#### Provided records:
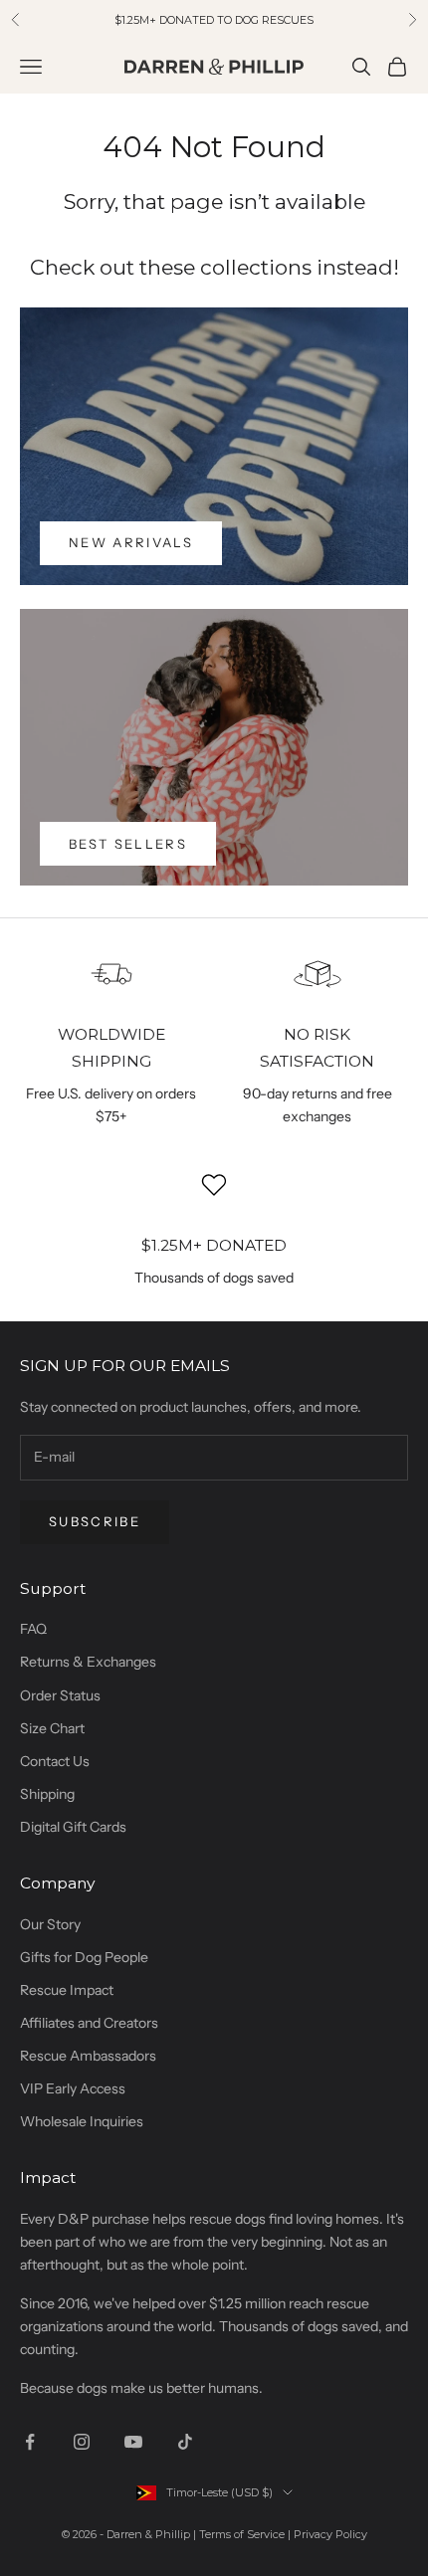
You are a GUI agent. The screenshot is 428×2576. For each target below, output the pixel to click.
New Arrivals (131, 542)
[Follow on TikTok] (185, 2442)
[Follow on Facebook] (30, 2442)
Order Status (60, 1695)
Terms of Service (242, 2534)
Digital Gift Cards (73, 1827)
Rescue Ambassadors (88, 2056)
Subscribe (94, 1521)
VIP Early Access (72, 2088)
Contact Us (55, 1761)
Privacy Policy (330, 2534)
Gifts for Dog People (84, 1957)
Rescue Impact (66, 1990)
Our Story (50, 1924)
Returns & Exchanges (88, 1662)
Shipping (47, 1794)
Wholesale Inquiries (81, 2121)
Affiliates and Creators (89, 2023)
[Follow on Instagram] (82, 2442)
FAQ (33, 1629)
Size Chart (52, 1728)
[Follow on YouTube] (133, 2442)
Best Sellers (128, 844)
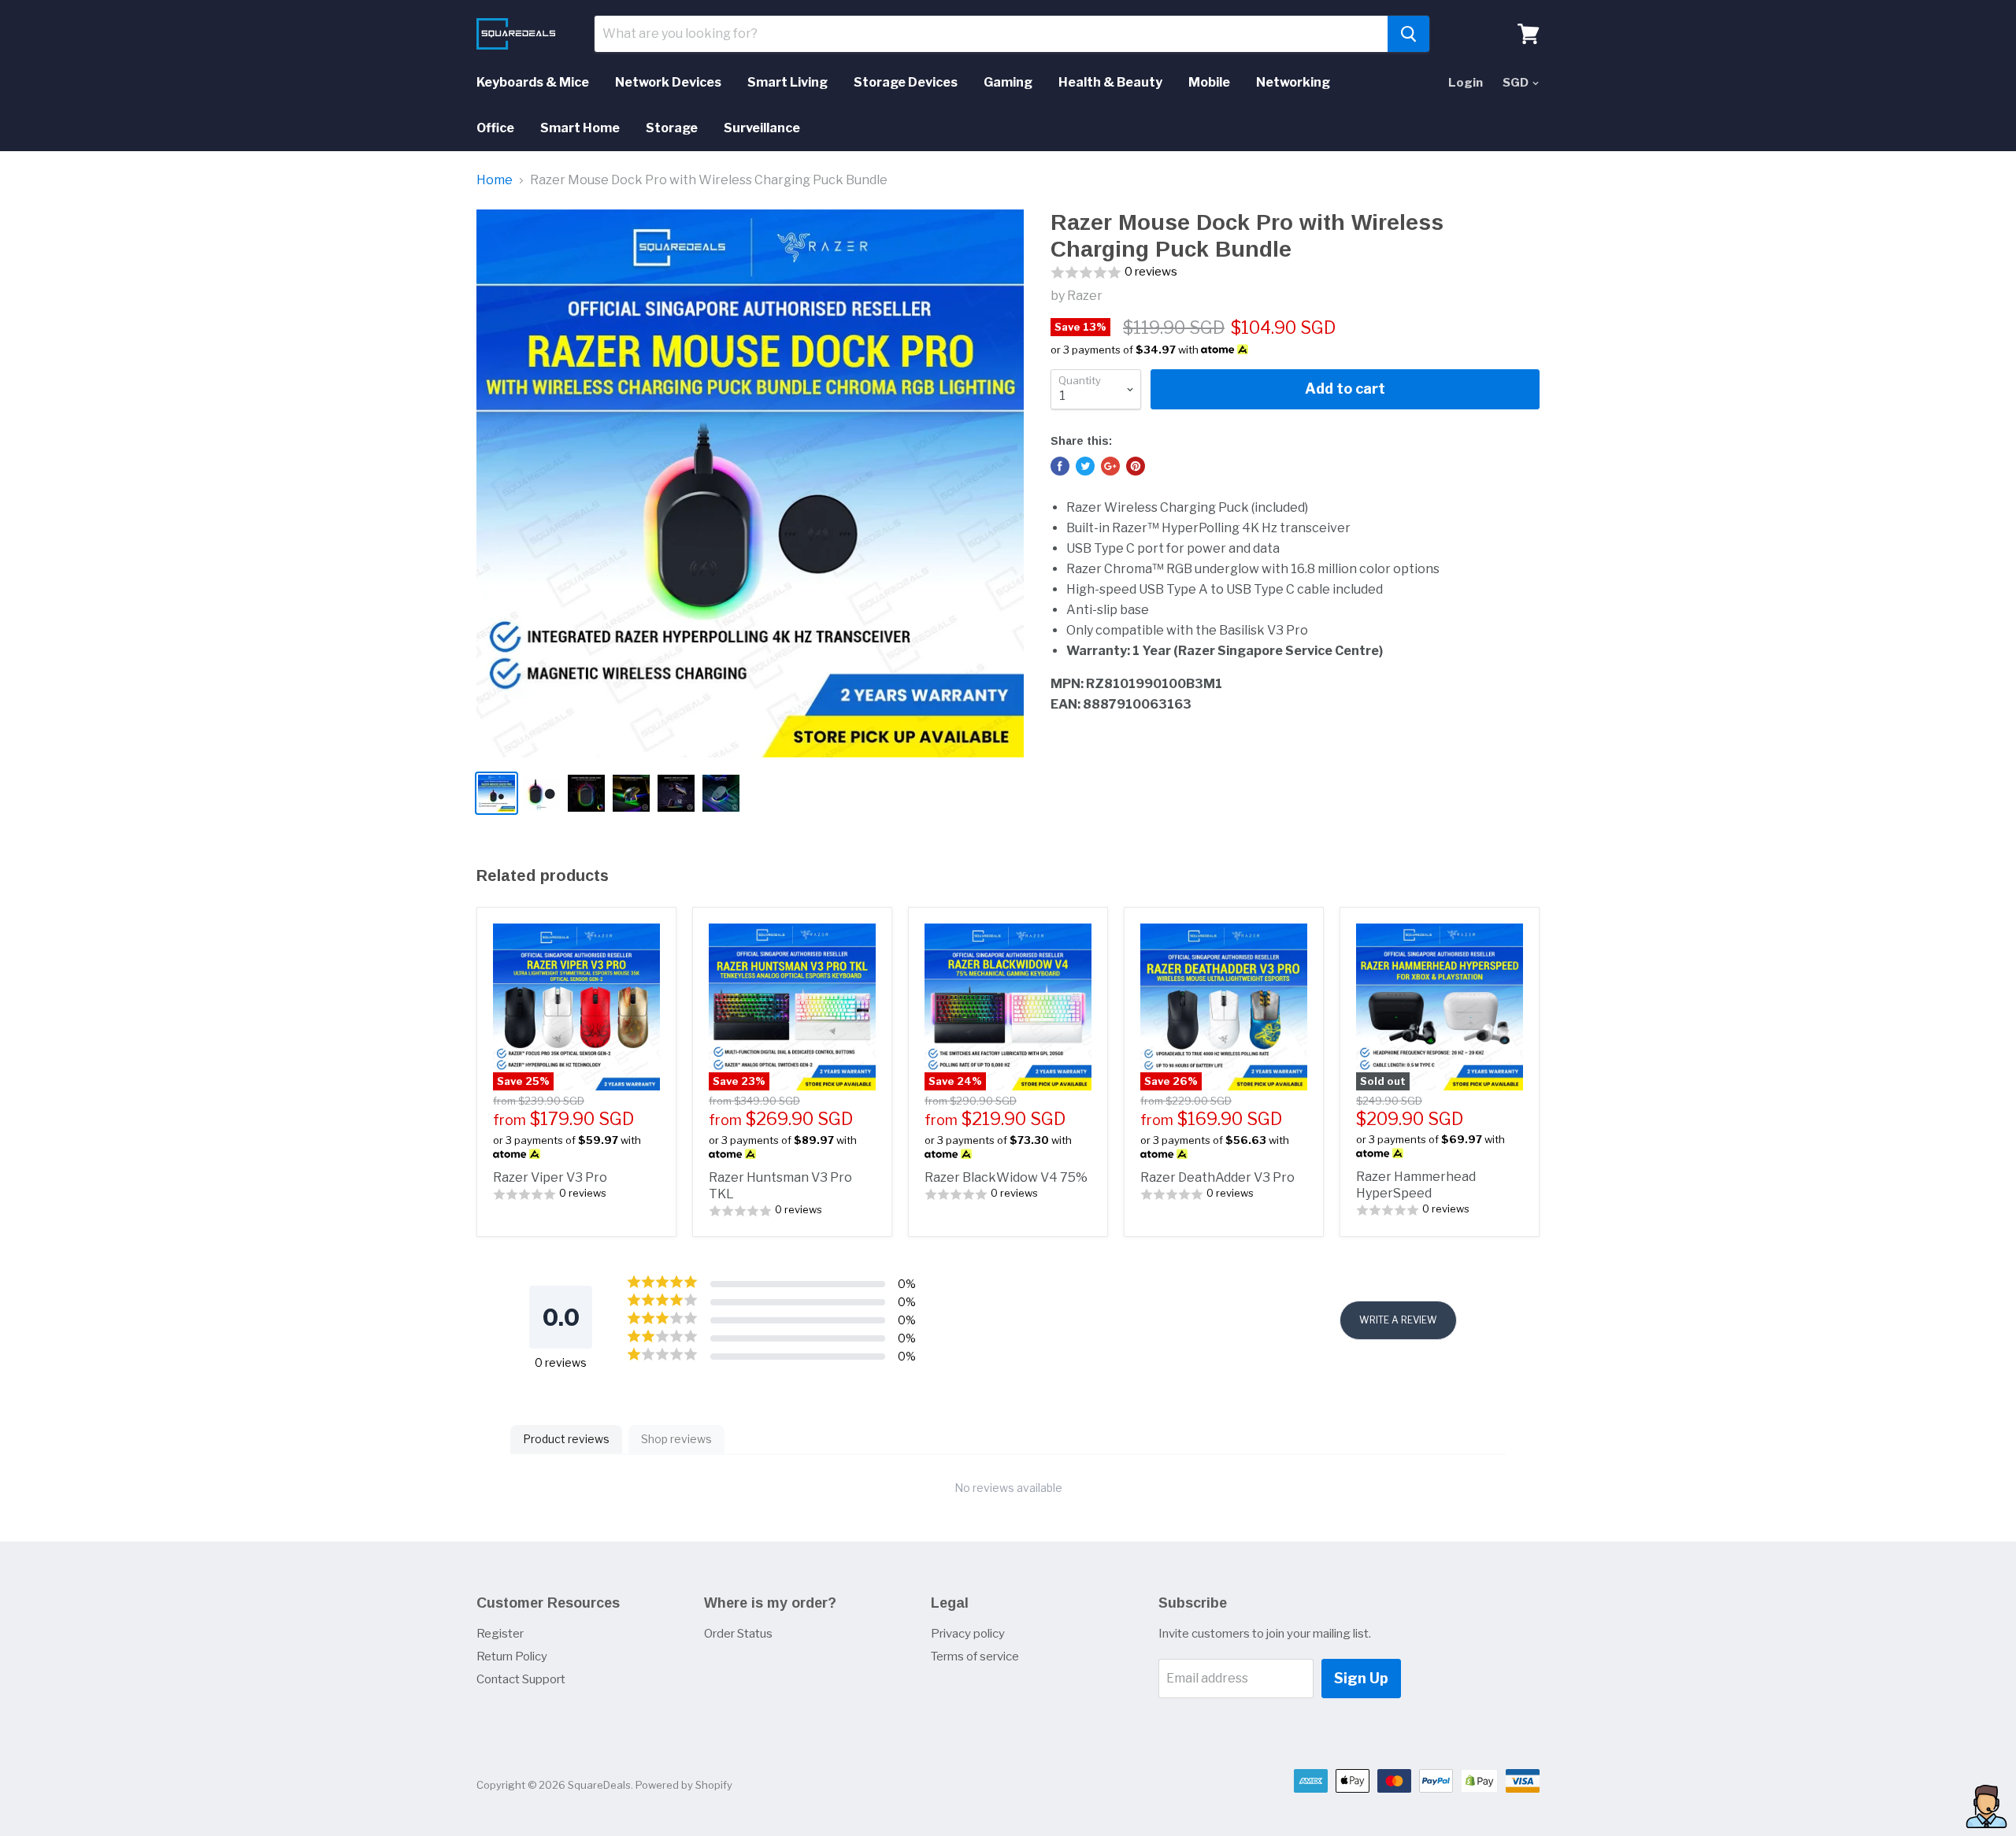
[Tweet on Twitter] (1085, 466)
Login (1465, 83)
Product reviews (566, 1438)
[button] (1295, 273)
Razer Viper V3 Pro (550, 1177)
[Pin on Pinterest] (1135, 466)
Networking (1293, 82)
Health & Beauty (1110, 82)
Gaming (1008, 82)
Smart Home (580, 127)
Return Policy (511, 1656)
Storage (672, 127)
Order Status (738, 1634)
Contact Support (520, 1679)
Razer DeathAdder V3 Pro (1217, 1177)
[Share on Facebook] (1060, 466)
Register (500, 1634)
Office (495, 127)
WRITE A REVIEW (1398, 1320)
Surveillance (762, 127)
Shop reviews (676, 1438)
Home (494, 180)
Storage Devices (906, 82)
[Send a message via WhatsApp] (1986, 1806)
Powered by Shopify (684, 1785)
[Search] (1408, 34)
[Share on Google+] (1110, 466)
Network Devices (668, 82)
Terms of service (975, 1656)
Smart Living (787, 82)
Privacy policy (968, 1634)
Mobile (1209, 82)
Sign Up (1361, 1678)
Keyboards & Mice (532, 82)
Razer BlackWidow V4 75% (1006, 1177)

#### The task:
What you write out is the stretch of entries from the line containing "Wholesale Inquiries (81, 2121)" to the line containing "Storage (672, 127)", word for word, with both end lines and no pictures.

#### Response:
Wholesale Inquiries (81, 2121)
Affiliates and Creators (89, 2023)
[Follow on Instagram] (82, 2442)
FAQ (33, 1629)
Size Chart (52, 1728)
[Follow on YouTube] (133, 2442)
Best Sellers (128, 844)
[Tweet on Twitter] (1085, 466)
Login (1465, 83)
Product reviews (566, 1438)
[button] (1295, 273)
Razer Viper V3 Pro (550, 1177)
[Pin on Pinterest] (1135, 466)
Networking (1293, 82)
Health & Beauty (1110, 82)
Gaming (1008, 82)
Smart Home (580, 127)
Return Policy (511, 1656)
Storage (672, 127)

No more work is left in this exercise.